LLMs are used to understand the query and the results come straight from Data Commons, including a link to the original data source; thus the output is not generated by the LLM. This approach allows Data Commons to avoid some of the current known limitations of LLMs around factuality in some instances.
Data Commons does not collect or own any data, instead it draws on publicly available data from over 200 sources, covering thousands of data sets including demographics, economics, education, housing, public health, climate, sustainability, and biomedicine. There’s data from 194 countries, in some countries down to the state or county level. However, the data accessible so far isn’t evenly distributed nor is it complete – unfortunately data availability reflects many of the same equity challenges the world faces on other issues, so we currently have more data for the US, India, and OECD countries than countries in Africa, South America, and parts of Asia. More and ongoing work is needed to make additional and up-to-date data available. We hope more public data will be published to help fill the gaps, and seek to add more categories of data useful to better understand the world and enable those working to tackle pressing societal challenges. We are actively looking for additional data and partners to help fill in some of these gaps.
Data Commons is open source, open process and accessible to all. In addition to the Data Commons site, a subset of data points from Data Commons are used in responses to queries in Google Search. We are also partnering with organizations who are using Data Commons to tackle society’s challenges – the result is a growing ecosystem that allows groups like Resources for the Future, Feeding America, IIT Madras’ Robert Bosch Centre for Data Science and Artificial Intelligence, Stanford Doerr School of Sustainability, and Harvard University’s Institute for Quantitative Social Science to have their own versions of Data Commons, providing organizations with a unified view of their own data with all the public data already accessible via Data Commons.

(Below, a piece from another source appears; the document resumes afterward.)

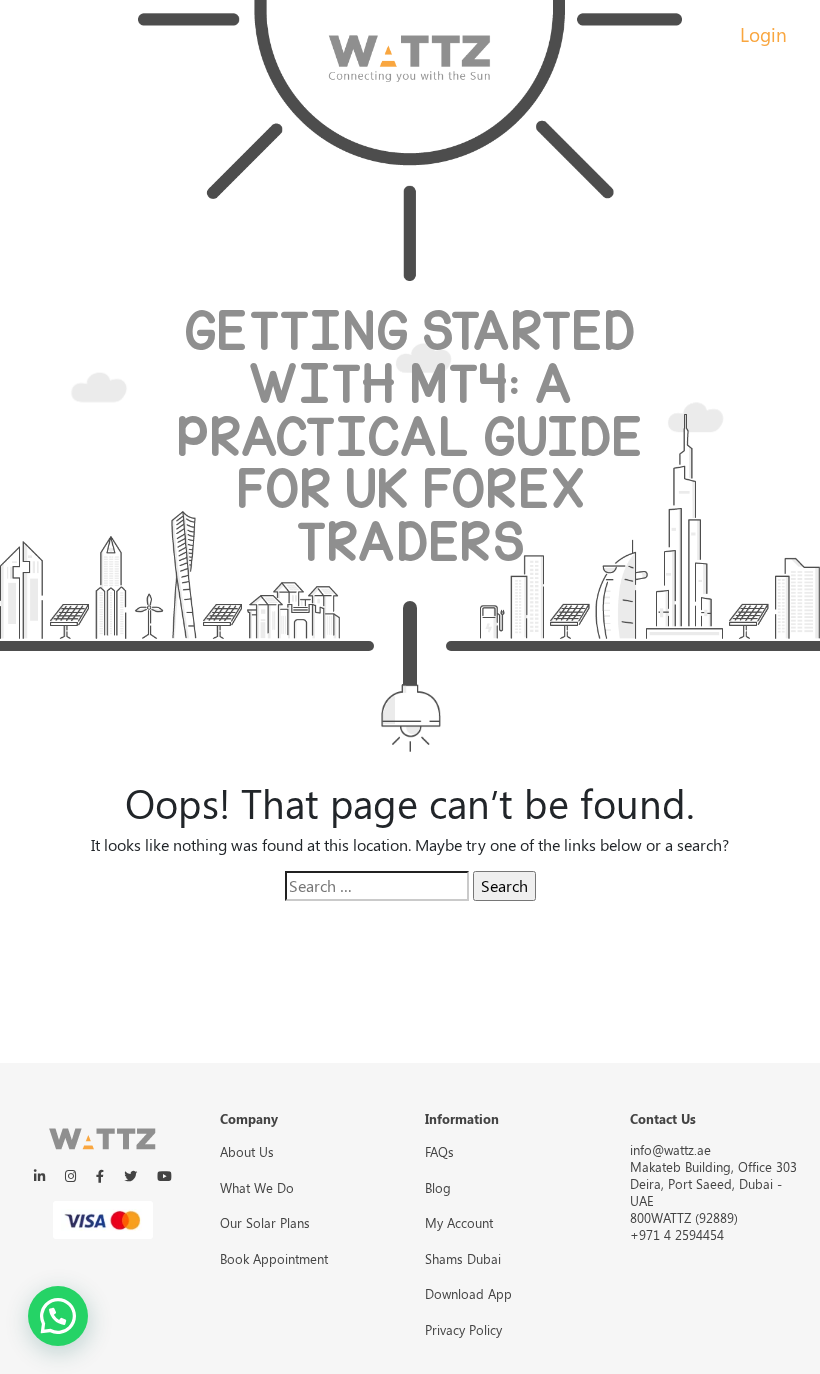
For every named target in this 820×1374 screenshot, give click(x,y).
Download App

Marnie Webb, Chief Community Impact Officer for TechSoup, a longtime Google partner, shared how Data Commons can also be helpful to the smaller nonprofits her organization works with: “Data Commons gives grassroots organizations access to the data they need. It gives them the tools to ask questions about the needs in their community in the language they would use to ask a colleague a question, and to get reliable information in return, as if they had data scientists and data engineers on staff. What we’re talking about is the democratization of information for better decision making, so that organizations can take smart risks to better serve their communities. We’re talking about putting the power of data into the hands of those who know their communities best.”

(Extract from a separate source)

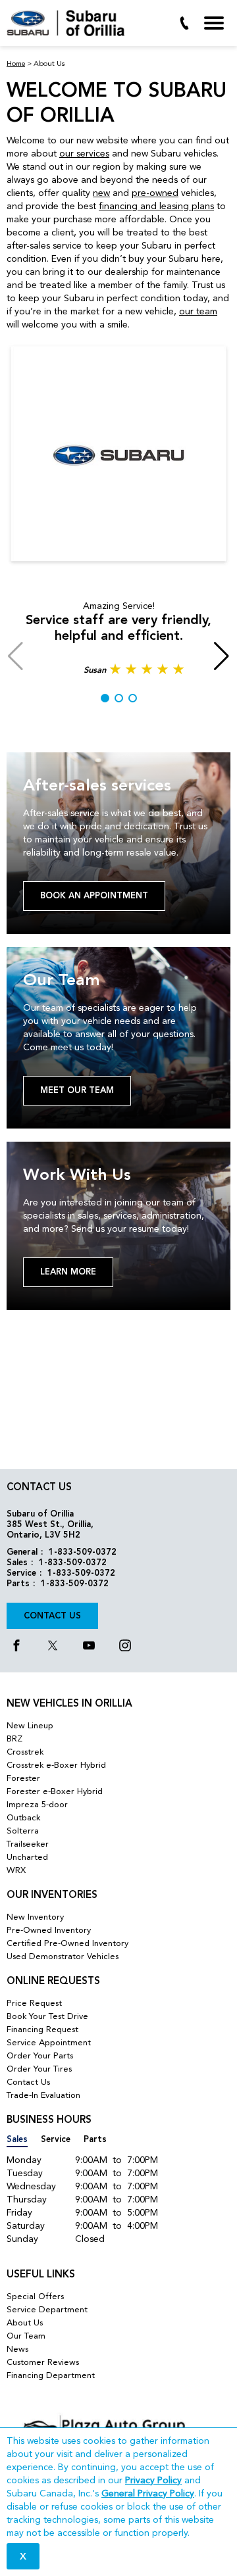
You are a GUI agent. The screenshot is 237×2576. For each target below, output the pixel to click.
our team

For example, with funding from Google.org, TechSoup is helping nonprofits harness the power of Data Commons to assess and address societal challenges. For example, Cemefi is highlighting the intersections between hunger and gender in Mexico and Makaia is tracking economic and social growth in Colombia. TechSoup is illustrating the relationship between food security, farming, and climate change by bringing together data from sources like the USDA and Feeding America.